(Source data)
------------------------------------------------------------

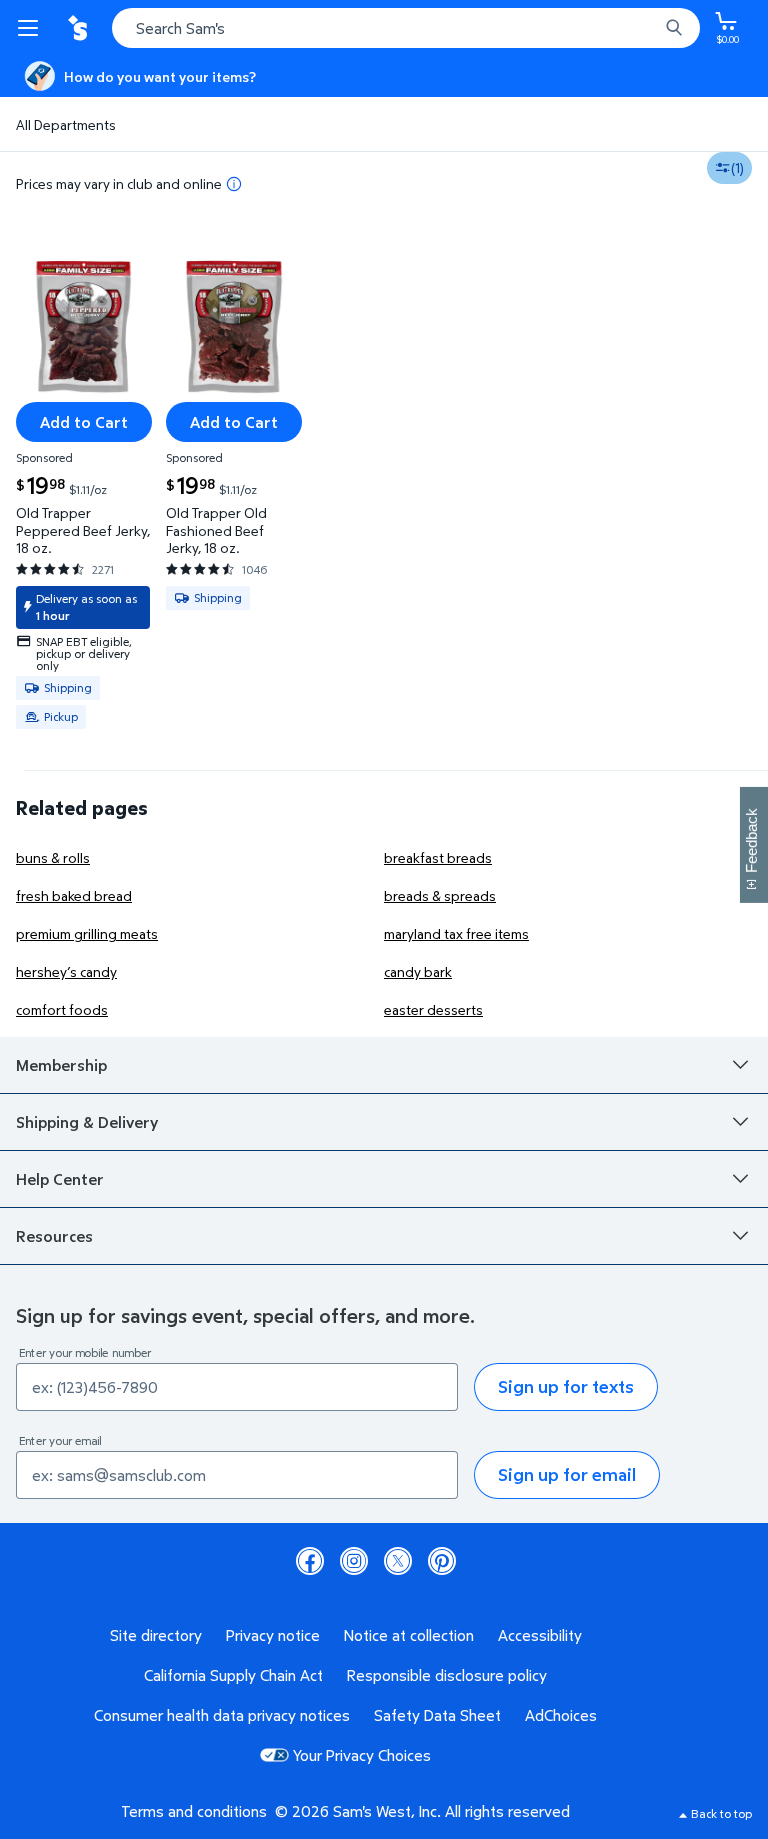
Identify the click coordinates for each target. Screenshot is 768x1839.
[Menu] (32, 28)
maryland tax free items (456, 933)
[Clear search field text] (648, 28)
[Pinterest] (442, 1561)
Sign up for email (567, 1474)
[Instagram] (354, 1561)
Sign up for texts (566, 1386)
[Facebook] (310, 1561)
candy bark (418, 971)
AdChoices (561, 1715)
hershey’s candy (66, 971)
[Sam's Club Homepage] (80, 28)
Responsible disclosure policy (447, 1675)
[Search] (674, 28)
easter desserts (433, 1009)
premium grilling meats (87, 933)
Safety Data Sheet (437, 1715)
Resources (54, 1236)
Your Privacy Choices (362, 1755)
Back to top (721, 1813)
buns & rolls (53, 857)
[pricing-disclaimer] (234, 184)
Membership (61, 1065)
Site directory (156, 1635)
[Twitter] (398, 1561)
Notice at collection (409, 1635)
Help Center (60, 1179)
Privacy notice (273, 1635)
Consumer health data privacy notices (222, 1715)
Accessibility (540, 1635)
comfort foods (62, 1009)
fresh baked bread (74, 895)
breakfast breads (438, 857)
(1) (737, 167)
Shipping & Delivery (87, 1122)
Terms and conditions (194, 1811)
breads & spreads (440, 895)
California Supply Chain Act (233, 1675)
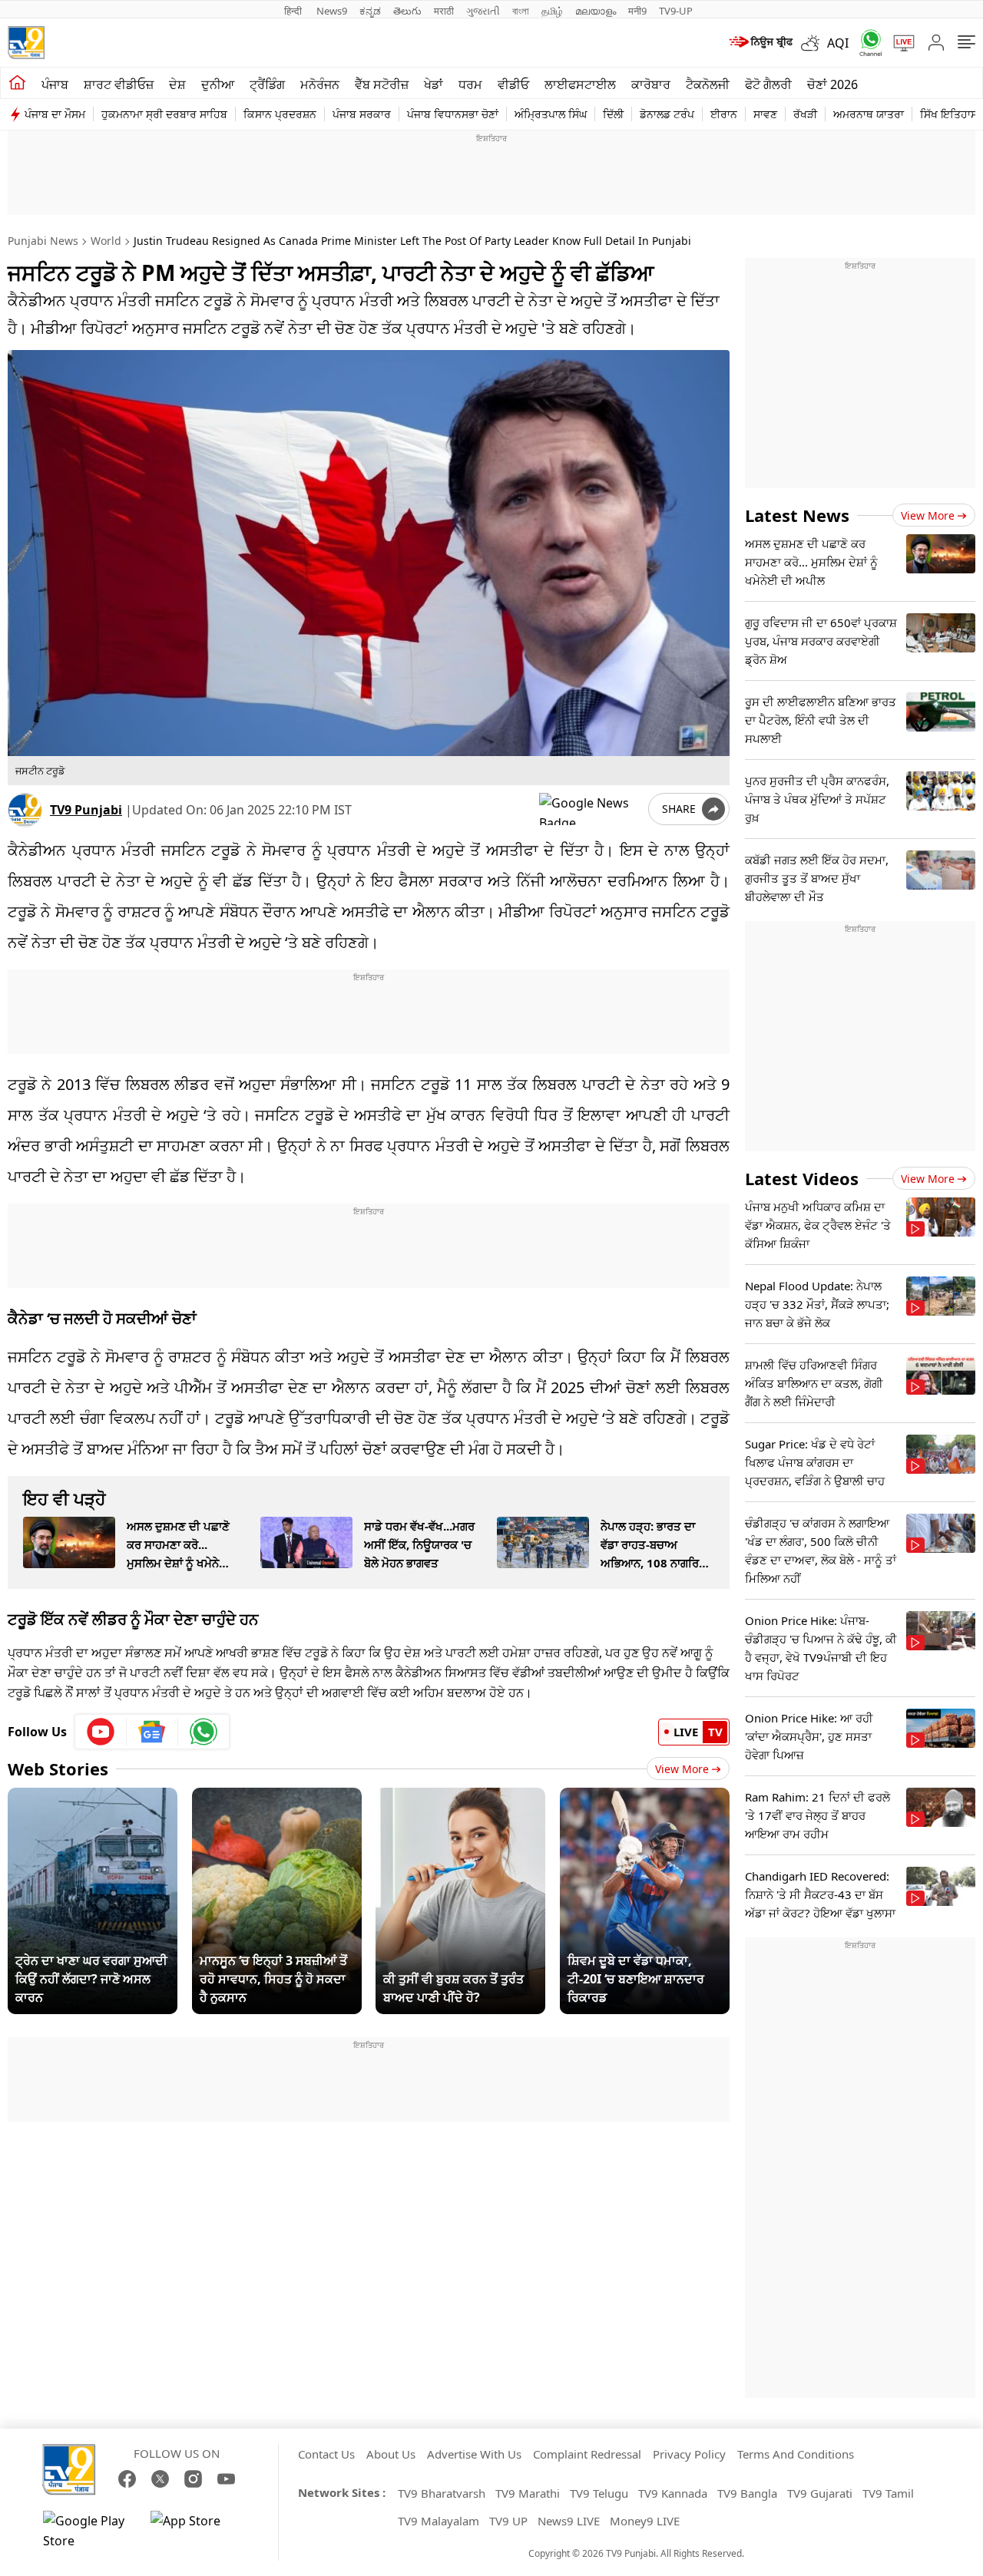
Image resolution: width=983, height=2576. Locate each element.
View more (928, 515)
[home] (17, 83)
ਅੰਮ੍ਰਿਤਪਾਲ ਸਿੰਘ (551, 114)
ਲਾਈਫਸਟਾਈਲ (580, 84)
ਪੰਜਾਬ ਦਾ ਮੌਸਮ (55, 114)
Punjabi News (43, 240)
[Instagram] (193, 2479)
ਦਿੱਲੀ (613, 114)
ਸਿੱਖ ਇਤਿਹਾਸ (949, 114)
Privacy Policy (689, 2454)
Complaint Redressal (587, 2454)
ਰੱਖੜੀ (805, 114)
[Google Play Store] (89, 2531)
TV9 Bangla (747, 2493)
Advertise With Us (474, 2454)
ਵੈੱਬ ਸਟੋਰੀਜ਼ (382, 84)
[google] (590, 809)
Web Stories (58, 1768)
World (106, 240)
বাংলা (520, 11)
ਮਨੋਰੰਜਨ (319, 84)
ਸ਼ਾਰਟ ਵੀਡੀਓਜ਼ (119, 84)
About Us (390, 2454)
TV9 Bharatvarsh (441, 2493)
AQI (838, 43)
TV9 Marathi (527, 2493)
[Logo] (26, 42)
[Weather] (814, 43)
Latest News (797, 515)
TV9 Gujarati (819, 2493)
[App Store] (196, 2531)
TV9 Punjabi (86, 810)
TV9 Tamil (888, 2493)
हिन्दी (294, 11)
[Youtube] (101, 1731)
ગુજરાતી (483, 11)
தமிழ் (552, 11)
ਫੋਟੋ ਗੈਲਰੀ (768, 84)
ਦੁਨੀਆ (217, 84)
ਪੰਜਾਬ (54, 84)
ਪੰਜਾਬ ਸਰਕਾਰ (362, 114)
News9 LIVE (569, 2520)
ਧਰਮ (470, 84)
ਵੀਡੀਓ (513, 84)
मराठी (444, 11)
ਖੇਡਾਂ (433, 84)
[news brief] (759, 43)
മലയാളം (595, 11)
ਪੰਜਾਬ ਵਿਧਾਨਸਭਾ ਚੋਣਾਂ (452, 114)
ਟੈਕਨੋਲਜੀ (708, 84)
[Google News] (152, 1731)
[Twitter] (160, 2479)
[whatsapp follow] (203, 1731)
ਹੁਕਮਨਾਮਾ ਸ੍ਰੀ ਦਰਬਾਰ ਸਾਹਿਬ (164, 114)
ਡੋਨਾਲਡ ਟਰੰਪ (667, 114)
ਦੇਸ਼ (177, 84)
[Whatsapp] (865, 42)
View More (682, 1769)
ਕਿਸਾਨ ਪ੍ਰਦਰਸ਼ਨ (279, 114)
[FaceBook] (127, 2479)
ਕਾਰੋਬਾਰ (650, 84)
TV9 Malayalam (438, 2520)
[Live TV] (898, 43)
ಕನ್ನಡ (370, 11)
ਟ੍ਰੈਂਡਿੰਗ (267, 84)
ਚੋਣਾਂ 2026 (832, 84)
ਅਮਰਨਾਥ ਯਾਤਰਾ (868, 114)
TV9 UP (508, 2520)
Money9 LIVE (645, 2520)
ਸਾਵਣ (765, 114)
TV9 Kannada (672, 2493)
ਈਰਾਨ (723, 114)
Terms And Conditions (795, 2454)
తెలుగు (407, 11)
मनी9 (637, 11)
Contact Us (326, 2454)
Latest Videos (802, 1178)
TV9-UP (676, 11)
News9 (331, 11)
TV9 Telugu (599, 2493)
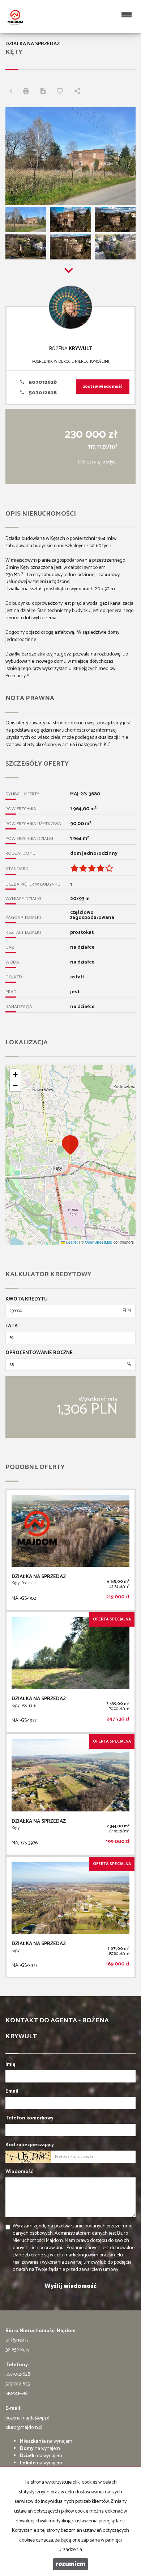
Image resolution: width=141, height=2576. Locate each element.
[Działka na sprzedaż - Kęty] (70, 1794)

------------------------------------------------------------

**Task objective**
Copy every line above in which the string "resolution" shows up.

**Result**
Image resolution: width=983, height=2576. Locate each element.
Image resolution: width=141, height=2576. Locate each element.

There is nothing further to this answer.